Match rows by id value in python pandas


I need to match contacts in a database by how they were contacted by a unique ID number. I've created a very small mock dataframe below to help with a suggestion:

data = [
    ["email", "[email protected]", 1],
    ["phone", "555-555-1111", 1],
    ["slack", "secondpersonslack", 2],
    ["phone", "111-111-1111", 3],
]

data2 = [
    [1, "[email protected]", "555-555-1111", "slack1"],
    [2, "[email protected]", "555-555-2222", "secondpersonslack"],
    [3, "[email protected]", "111-111-1111", "tomasslack"],
]

stackdata = pd.DataFrame(
    data, columns=["contact method", "from:", "column that I dont know how to make"]
)
stackdata2 = pd.DataFrame(data2, columns=["id", "email", "phone", "slack"])

In my real dataset, what I want to fill out is the column 'column that I dont know how to make'.

So, take first contact method in stackdata in row one, which was an email address. This email lines up with ID 1 in stack2, so it would populate the column in the stackdata1 with "1".

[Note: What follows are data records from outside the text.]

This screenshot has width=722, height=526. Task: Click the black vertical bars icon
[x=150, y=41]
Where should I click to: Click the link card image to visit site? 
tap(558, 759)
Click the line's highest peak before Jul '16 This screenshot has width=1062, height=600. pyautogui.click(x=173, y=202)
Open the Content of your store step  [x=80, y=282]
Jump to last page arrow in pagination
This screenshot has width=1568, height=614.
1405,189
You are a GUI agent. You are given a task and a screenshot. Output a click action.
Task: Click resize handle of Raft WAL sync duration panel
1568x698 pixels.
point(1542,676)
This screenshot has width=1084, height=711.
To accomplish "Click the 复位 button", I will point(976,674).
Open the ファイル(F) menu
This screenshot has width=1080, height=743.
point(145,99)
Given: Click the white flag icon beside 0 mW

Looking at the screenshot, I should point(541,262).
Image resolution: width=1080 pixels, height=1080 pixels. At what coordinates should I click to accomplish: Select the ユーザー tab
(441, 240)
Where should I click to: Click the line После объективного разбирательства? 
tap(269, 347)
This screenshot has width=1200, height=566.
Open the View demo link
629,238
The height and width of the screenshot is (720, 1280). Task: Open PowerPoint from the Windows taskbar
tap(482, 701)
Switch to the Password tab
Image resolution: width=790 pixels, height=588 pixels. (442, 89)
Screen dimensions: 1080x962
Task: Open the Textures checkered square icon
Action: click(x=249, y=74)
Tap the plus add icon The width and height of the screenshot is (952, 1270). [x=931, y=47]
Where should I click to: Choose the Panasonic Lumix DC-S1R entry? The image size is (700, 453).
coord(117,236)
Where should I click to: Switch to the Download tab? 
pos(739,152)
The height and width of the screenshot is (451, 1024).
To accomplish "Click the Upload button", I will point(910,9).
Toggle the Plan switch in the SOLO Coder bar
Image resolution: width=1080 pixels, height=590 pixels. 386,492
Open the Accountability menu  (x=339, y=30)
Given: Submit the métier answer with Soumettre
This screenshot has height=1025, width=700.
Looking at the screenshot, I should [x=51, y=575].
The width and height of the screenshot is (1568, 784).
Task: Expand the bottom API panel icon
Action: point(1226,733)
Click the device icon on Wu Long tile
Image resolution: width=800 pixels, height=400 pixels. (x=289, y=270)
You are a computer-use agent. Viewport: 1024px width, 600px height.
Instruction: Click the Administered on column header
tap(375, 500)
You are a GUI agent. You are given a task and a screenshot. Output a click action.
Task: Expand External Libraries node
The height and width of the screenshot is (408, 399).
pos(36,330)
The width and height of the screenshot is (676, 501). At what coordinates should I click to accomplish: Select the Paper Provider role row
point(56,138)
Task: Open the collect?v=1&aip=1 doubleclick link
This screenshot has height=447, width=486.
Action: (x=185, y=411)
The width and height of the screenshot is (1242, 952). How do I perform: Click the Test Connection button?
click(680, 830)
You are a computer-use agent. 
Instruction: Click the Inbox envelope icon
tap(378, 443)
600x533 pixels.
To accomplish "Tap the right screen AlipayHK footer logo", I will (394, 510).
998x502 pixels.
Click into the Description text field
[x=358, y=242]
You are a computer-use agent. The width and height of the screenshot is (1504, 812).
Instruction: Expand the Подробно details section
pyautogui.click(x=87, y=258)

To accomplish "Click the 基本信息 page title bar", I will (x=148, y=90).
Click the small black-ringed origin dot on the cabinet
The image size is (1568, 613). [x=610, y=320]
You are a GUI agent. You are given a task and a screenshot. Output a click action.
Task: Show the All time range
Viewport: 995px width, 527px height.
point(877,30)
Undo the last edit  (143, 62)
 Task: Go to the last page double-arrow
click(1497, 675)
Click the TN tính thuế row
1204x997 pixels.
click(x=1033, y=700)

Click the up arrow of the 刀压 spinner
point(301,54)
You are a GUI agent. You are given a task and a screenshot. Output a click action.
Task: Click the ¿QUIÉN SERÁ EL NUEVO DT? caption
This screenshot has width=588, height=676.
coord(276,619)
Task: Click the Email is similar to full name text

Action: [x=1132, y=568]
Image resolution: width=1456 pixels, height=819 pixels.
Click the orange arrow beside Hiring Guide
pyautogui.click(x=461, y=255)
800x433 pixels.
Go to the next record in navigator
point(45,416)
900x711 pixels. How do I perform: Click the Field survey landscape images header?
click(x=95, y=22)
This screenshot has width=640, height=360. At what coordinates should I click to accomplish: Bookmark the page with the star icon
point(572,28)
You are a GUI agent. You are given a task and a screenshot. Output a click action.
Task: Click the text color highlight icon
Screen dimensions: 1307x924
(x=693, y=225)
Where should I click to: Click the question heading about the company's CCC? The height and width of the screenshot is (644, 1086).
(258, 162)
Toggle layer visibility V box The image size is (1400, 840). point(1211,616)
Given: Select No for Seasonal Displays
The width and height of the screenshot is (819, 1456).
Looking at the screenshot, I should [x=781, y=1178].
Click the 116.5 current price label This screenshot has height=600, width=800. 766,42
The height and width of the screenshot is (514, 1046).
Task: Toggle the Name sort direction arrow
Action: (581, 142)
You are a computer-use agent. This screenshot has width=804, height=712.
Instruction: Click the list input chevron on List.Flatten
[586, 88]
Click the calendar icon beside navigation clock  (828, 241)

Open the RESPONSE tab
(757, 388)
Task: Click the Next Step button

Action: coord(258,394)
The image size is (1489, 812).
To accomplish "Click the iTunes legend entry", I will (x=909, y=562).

I was thinking of some of kind of for loop like:

for i in stackdata['column that I dont know how to make']:
  if i matches one of the columns in any row, then populate column with id of that row

Thanks for any help and let me know if i can make this question easier to answer!


Solution

  • Try this:

    for i in range(len(stackdata)):
        stackdata['contact_id'][i] = str(stackdata2[(stackdata2['email'] == stackdata['from:'][i]) | (stackdata2['phone'] == stackdata['from:'][i]) | (stackdata2['slack'] == stackdata['from:'][i])]['id'].values).strip('[]')
    

    'contact_id' is the column 'column that I dont know how to make'